**Отрывок для чтения**
Вообще, в нашем храме мы стали служить очень много молебнов за упокой. Молебнов за здравие столько же, сколько всегда. Потому что состав прихожан не изменился, а за здравие всегда молились. Владыка сейчас поминает около тысячи человек – это священники, прихожане, погибшие от ковида.
Раньше, еще год назад, в списке владыки было около ста человек. У нас умерла повар Храма на Крови, умер наш прихожанин – артист Валерий Топорков. И отпеваний много сейчас. Но молодых почти нет, в основном средний возраст и пожилой.

[Сохранённые данные]
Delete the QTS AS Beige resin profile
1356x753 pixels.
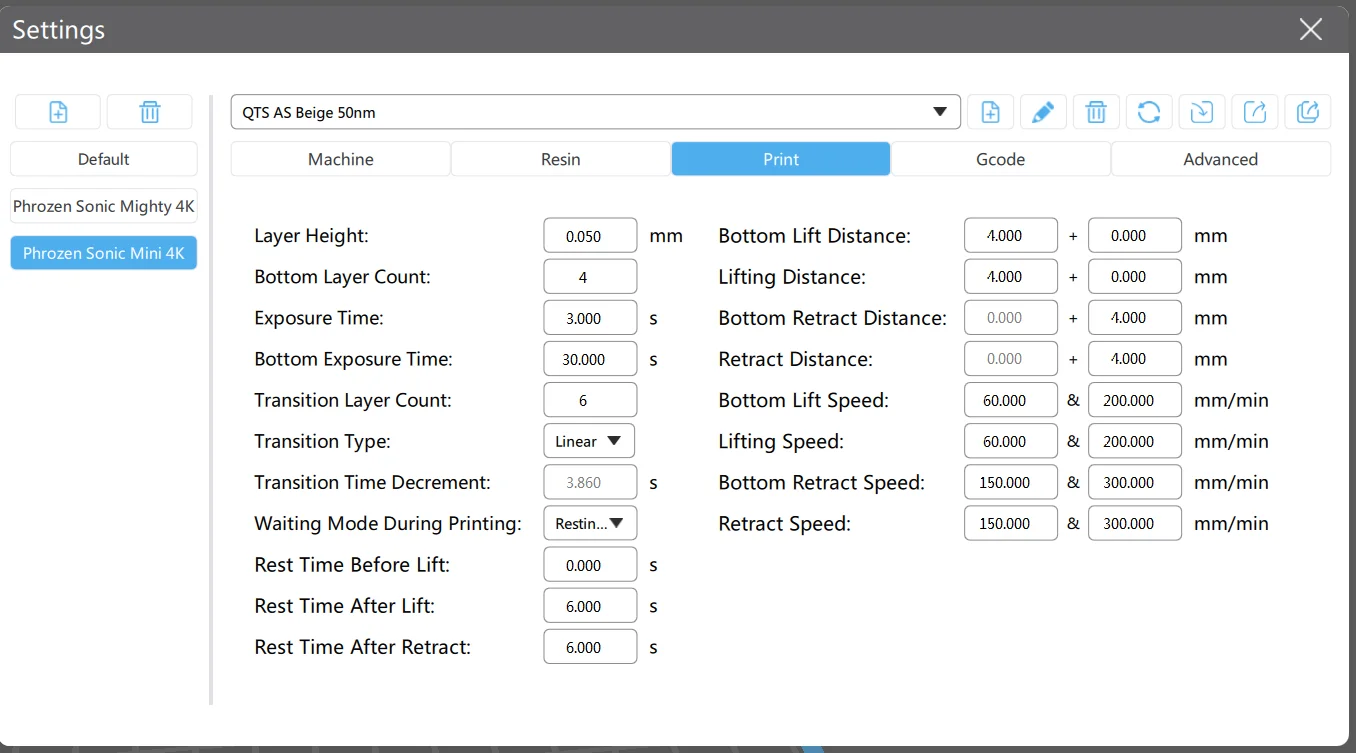point(1096,112)
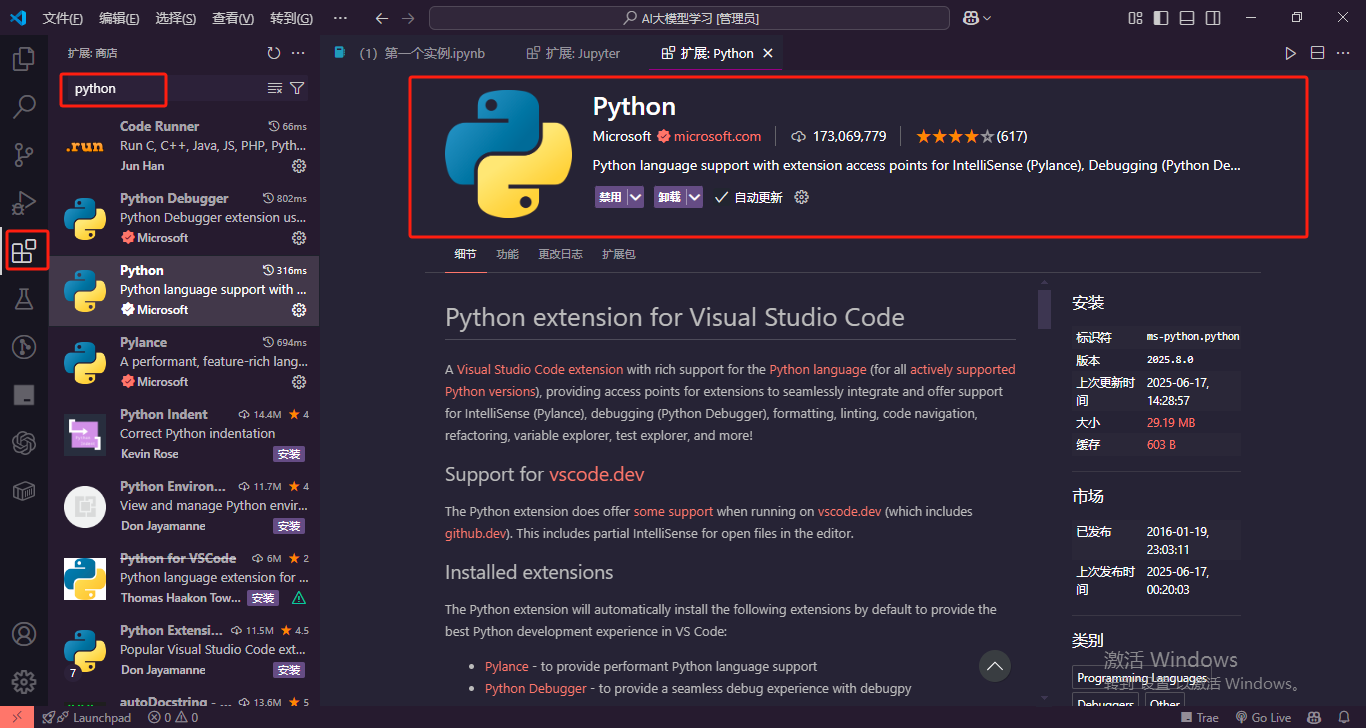Screen dimensions: 1366x728
Task: Open the Run and Debug view
Action: 24,202
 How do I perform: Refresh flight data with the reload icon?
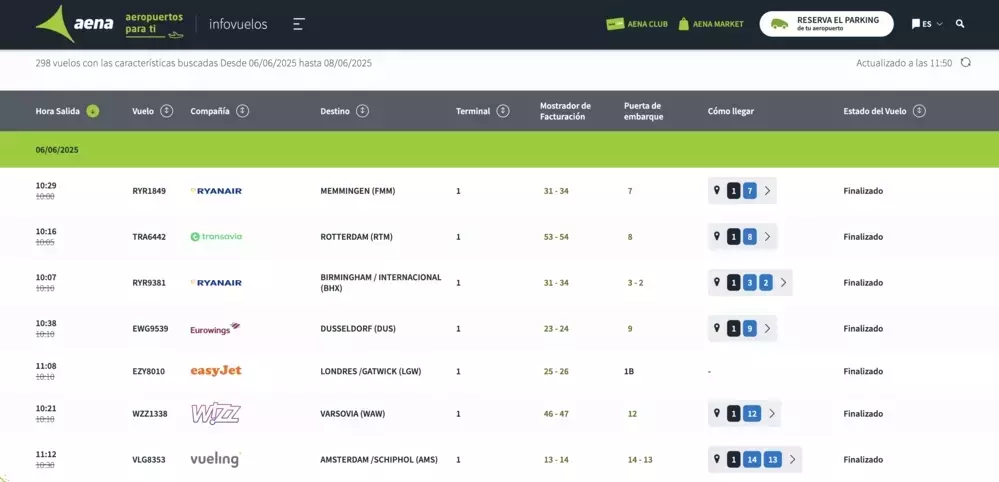point(965,63)
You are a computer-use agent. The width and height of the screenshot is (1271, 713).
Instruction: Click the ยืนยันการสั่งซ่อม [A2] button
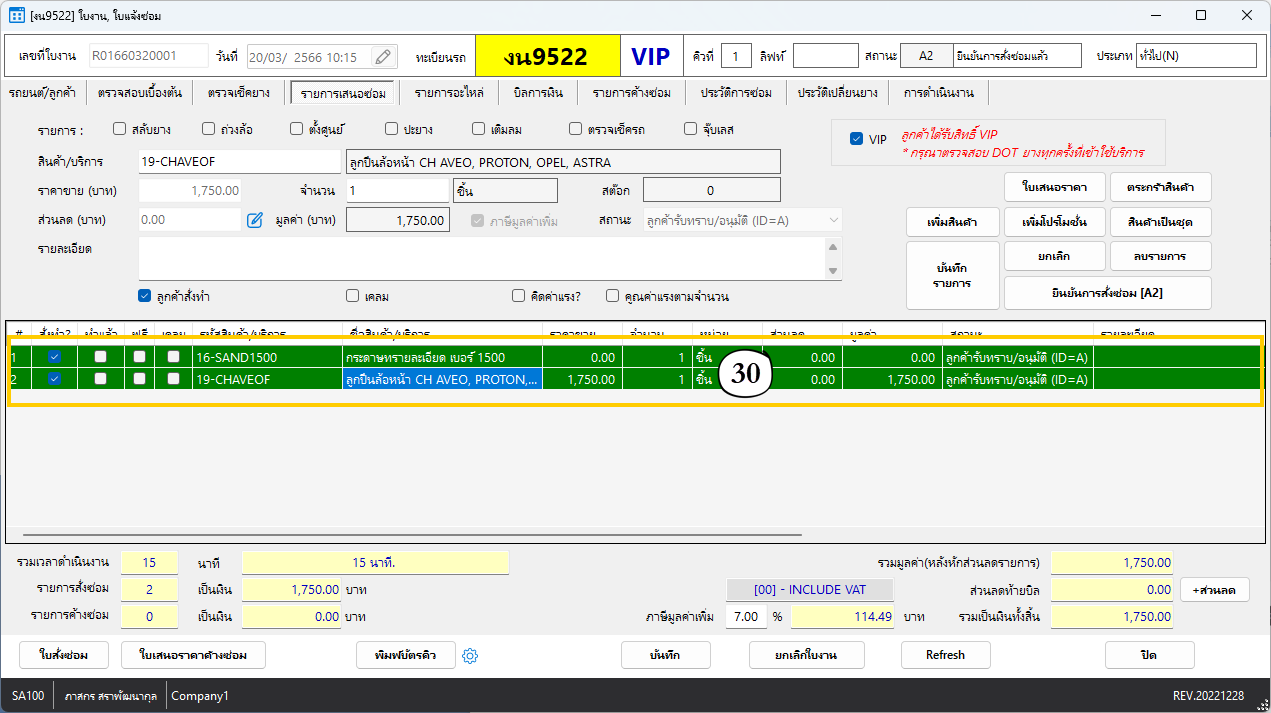[1107, 293]
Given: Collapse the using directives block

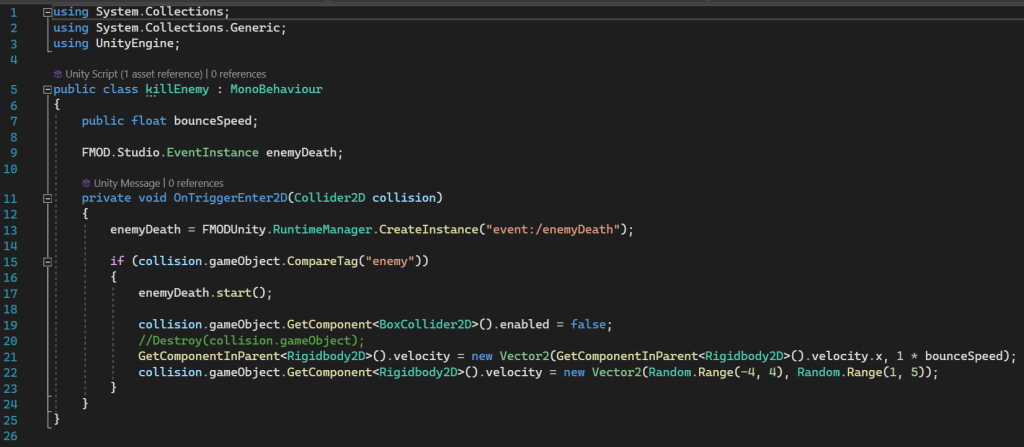Looking at the screenshot, I should tap(47, 11).
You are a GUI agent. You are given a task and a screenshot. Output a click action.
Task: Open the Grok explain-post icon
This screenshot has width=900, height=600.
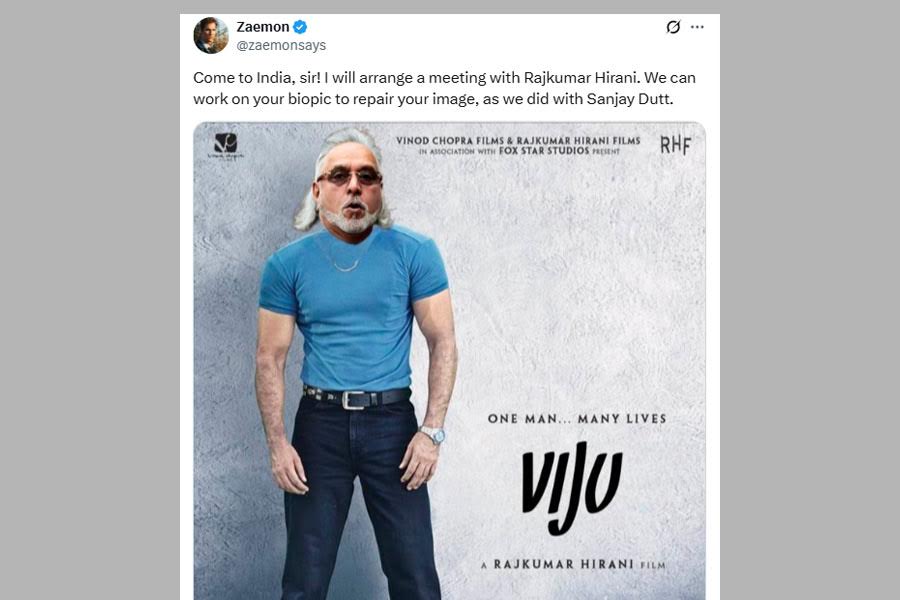[x=673, y=27]
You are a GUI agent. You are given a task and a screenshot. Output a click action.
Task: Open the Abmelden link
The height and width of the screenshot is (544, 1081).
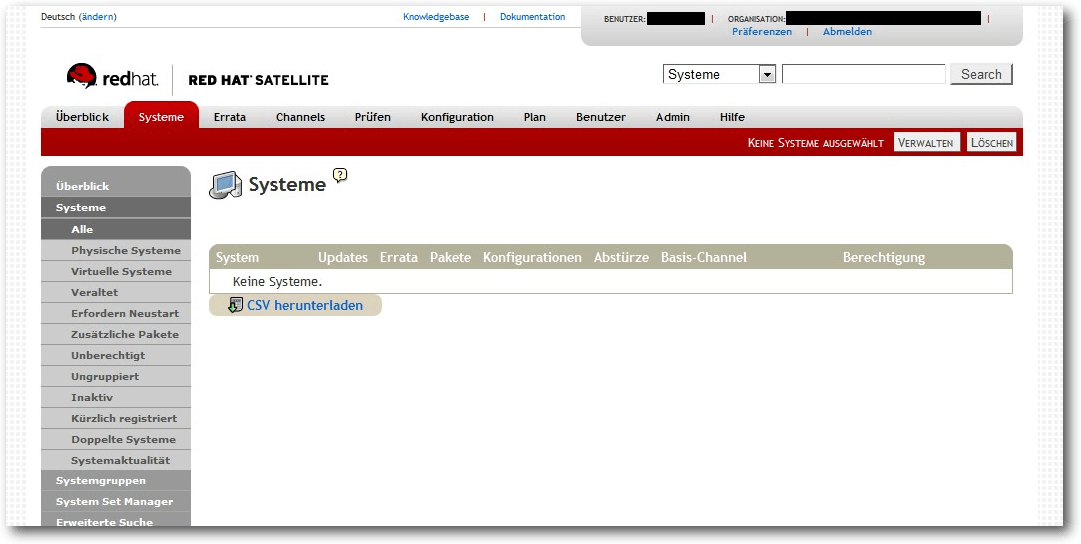847,32
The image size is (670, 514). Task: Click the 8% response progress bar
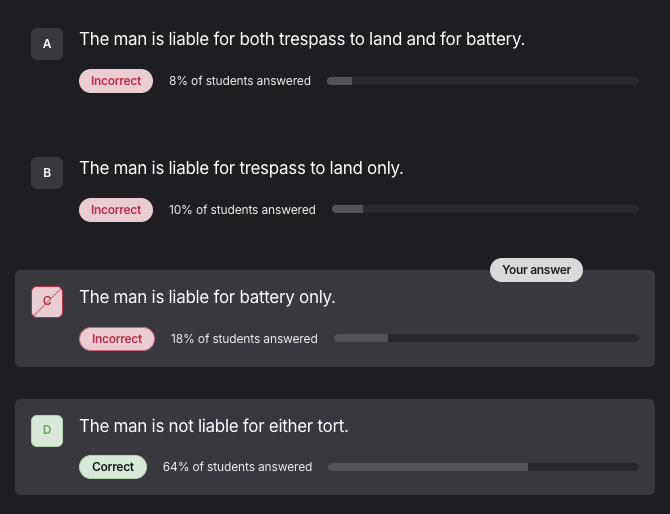482,81
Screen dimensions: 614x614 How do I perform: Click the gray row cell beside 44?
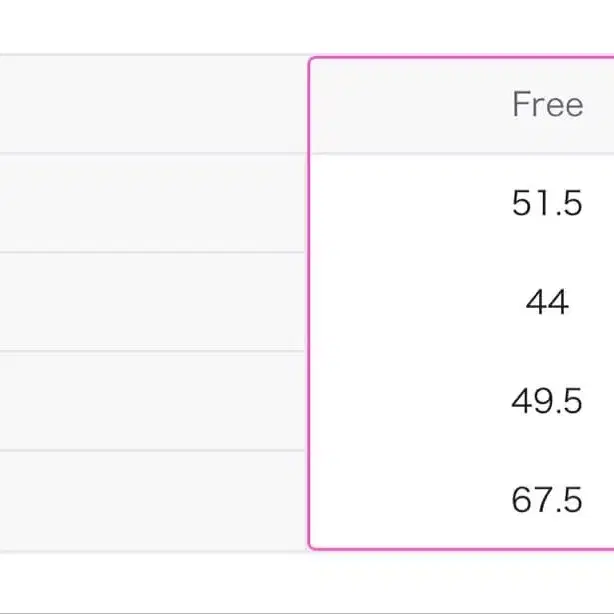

**Рабочее задание 1**
Сколько человек было в списке владыки год назад, согласно отрывку о молебнах в храме?
**Рабочее задание 2**
Определите, согласуются ли с отрывком о молебнах в храме следующие утверждения: (a) молебнов за здравие стали служить больше, чем раньше; (b) среди отпеваемых почти нет молодых; (c) состав прихожан изменился. Для каждого ответьте «да» или «нет» и приведите решающие слова из отрывка.
**Рабочее задание 3**
Дайте продолжение отрывка о молебнах в храме, начиная сразу после его последнего предложения.

**Результат 1**
Около ста человек.

**Результат 2**
(a) Нет: «Молебнов за здравие столько же, сколько всегда».
(b) Да: «Но молодых почти нет, в основном средний возраст и пожилой».
(c) Нет: «Потому что состав прихожан не изменился».

**Результат 3**
Несмотря на это, душевных расстройств, смятения у прихожан я не замечал. Все-таки религиозный настрой помогает преодолеть панику и животный страх. Коронавирус не должен поменять принципы, основы нашей жизни. Да, беспечность предосудительна. Но в страхе жить нельзя. Страх подавляет личность, психику, иммунитет. Человек должен преодолевать страх. Всех прихожан я призываю сохранять позитивный настрой. Будем продолжать жить, говорю я. С этим же я иду в палаты. Еще я говорю, что очень полезно раз в жизни человеку сильно переболеть, чтобы что-то переосмыслить, расставить все по местам в душе.
Вообще, я заметил, что больным не нужно лишних слов: они все понимают. Родственникам сложно. Потому что переживать за другого всегда тяжелее.
Но надо найти нужные слова для всех. Что нужно принять потерю. Что вам тяжело, но вы прощаетесь с ним, может быть надолго, но не навсегда. Конечно, без веры скорбь потерявшего безутешна. Но моим прихожанам эти слова помогают.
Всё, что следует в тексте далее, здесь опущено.